=== Work required ===
Copy out the passage from the text on Knowsley's council, starting at "- Whiston Rural" and ending at "councils were abolished.".

=== Page text ===

The council has been under Labour majority control since its creation in 1974. It is based at the Municipal Buildings in Huyton.

==History==
The metropolitan borough of Knowsley and its council were created in 1974 under the Local Government Act 1972, covering the whole area of three former districts and parts of another two, all of which were abolished at the same time:
- Huyton-with-Roby Urban District
- Kirkby Urban District
- Prescot Urban District
- West Lancashire Rural District (parish of Simonswood only) (Note: Simonswood was subsequently transferred back to Lancashire in 1994.)
- Whiston Rural District (parishes of Cronton, Halewood, Knowsley, Tarbock and Whiston only)
The area was transferred from Lancashire to become one of the five districts in the new metropolitan county of Merseyside. The first election to the new council was held in 1973. For its first year the council acted as a shadow authority alongside the area's outgoing authorities. The new metropolitan district and its council formally came into being on 1 April 1974, at which point the old districts and their councils were abolished.

=== Entries shown ===
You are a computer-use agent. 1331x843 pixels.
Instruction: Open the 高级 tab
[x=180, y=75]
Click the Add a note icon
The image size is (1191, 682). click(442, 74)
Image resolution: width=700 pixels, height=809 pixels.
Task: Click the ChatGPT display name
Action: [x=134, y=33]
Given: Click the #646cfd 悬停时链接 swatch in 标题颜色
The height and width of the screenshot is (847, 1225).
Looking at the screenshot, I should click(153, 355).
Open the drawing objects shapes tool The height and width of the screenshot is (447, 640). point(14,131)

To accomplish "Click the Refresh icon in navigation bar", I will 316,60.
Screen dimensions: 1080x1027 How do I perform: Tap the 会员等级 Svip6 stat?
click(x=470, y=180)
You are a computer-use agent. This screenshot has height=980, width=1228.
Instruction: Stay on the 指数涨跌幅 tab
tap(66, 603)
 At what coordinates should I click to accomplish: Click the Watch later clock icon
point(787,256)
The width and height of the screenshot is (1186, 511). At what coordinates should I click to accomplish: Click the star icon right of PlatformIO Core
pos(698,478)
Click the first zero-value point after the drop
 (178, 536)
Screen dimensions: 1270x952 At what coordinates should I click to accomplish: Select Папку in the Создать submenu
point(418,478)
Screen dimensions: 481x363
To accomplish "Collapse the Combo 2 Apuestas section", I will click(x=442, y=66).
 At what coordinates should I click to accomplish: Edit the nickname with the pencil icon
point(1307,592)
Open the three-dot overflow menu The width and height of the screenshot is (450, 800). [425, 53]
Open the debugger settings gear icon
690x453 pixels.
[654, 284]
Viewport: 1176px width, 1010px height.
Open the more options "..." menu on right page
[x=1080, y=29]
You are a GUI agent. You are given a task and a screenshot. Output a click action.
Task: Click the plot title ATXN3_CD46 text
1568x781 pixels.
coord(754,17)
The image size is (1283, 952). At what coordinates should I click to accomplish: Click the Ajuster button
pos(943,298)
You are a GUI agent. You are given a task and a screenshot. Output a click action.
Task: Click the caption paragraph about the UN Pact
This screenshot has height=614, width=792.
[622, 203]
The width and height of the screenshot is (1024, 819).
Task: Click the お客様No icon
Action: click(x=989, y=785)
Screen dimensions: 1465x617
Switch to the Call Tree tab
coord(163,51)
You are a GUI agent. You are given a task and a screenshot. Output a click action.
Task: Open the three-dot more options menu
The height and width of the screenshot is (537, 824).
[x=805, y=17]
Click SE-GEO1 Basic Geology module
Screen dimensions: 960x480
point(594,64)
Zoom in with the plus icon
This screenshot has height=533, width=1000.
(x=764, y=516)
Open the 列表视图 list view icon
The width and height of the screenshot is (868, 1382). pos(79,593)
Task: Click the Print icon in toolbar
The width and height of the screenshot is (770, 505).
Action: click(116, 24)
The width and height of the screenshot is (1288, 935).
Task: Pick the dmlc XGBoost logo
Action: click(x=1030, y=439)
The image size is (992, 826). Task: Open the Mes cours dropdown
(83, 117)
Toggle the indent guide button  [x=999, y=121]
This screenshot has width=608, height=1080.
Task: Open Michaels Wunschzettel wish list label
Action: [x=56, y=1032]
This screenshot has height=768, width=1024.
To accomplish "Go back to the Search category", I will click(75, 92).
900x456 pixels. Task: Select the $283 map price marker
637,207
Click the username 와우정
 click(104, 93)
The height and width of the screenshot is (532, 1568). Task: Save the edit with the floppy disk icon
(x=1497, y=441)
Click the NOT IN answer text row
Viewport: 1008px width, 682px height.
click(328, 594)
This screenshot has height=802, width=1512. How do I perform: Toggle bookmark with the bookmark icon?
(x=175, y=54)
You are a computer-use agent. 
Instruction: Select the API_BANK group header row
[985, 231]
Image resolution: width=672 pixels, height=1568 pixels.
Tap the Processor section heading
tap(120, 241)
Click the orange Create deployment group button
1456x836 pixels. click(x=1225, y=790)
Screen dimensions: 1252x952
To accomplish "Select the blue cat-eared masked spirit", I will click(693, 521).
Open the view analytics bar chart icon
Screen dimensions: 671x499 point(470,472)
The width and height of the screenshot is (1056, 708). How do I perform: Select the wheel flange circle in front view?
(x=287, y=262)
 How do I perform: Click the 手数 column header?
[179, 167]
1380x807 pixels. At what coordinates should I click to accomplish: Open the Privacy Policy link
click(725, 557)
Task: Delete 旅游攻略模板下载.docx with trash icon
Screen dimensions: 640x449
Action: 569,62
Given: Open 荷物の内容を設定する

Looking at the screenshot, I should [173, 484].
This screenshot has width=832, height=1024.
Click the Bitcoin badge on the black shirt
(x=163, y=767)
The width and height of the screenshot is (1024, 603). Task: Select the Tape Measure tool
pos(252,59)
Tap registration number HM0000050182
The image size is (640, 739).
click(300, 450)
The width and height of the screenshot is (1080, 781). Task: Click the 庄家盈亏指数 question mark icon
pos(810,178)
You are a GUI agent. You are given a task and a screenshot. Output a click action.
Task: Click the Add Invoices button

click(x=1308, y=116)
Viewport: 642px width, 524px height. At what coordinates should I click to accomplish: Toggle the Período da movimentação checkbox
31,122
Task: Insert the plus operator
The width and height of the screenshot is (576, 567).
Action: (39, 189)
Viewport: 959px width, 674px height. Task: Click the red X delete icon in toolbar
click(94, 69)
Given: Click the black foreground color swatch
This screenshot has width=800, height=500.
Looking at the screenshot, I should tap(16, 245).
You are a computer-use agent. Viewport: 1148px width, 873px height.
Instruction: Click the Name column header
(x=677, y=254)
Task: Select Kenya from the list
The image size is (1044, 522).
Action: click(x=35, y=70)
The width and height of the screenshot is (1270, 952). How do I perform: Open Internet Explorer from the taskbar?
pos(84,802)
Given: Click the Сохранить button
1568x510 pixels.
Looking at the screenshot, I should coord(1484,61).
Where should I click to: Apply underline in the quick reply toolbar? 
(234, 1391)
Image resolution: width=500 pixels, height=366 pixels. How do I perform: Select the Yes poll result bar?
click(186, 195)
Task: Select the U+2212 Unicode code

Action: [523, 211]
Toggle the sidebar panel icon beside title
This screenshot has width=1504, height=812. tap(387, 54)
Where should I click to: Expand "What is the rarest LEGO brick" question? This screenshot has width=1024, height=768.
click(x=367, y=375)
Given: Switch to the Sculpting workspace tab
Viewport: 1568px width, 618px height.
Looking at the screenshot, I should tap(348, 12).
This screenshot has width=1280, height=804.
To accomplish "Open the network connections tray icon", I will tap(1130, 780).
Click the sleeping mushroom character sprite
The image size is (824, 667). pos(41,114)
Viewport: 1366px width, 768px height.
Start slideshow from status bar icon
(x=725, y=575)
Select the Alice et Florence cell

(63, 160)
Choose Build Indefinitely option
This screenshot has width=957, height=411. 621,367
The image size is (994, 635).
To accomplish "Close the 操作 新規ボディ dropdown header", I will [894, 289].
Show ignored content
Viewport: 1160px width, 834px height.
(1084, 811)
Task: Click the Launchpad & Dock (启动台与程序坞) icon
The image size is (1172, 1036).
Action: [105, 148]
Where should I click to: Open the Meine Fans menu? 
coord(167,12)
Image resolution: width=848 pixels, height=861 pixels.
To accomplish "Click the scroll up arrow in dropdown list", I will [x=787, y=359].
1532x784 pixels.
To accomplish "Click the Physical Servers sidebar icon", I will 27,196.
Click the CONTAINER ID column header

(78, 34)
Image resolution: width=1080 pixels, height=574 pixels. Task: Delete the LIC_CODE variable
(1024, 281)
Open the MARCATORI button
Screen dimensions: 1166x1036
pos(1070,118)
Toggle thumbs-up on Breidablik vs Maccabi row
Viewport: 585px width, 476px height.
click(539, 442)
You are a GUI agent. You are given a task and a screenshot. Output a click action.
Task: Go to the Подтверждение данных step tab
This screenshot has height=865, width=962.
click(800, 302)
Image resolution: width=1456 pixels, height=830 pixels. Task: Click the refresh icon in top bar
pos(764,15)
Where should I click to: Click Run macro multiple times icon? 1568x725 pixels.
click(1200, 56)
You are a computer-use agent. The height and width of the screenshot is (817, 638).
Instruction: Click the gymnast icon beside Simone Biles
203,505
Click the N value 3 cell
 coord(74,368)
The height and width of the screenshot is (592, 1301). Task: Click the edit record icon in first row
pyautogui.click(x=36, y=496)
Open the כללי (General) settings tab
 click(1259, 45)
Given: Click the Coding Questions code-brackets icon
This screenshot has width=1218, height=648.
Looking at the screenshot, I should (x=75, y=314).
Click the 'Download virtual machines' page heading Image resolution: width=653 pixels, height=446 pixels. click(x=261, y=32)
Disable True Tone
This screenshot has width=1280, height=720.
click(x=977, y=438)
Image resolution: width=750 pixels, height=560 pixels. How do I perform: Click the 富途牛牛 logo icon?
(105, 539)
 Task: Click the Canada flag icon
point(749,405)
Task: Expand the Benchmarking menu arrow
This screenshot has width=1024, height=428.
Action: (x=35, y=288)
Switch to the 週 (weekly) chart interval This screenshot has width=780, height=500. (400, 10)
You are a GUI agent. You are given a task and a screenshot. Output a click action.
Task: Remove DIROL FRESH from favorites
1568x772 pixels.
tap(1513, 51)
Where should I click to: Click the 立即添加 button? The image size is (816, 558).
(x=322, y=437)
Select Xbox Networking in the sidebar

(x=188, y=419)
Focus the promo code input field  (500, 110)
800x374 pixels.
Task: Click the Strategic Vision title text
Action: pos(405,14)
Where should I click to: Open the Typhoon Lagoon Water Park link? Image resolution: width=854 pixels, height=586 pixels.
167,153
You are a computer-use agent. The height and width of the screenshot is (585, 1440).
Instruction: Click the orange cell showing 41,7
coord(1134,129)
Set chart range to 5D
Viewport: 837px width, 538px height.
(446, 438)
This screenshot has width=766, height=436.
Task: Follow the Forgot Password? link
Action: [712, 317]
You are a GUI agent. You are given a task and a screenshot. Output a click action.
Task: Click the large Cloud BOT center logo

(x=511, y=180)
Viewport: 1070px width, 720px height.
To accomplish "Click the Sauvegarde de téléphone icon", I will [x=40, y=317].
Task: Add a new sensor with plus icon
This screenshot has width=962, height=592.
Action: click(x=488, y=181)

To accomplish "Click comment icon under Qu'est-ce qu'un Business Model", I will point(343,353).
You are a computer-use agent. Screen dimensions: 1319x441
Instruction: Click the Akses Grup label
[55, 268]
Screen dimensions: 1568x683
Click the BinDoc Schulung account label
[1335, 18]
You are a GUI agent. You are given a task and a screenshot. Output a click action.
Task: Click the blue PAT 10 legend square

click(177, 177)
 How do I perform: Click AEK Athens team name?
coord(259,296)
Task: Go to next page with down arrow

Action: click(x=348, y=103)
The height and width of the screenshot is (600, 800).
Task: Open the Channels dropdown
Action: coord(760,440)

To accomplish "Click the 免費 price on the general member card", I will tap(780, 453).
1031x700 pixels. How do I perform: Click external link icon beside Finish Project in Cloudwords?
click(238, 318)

=== Output of the task ===
- Whiston Rural District (parishes of Cronton, Halewood, Knowsley, Tarbock and Whiston only)
The area was transferred from Lancashire to become one of the five districts in the new metropolitan county of Merseyside. The first election to the new council was held in 1973. For its first year the council acted as a shadow authority alongside the area's outgoing authorities. The new metropolitan district and its council formally came into being on 1 April 1974, at which point the old districts and their councils were abolished.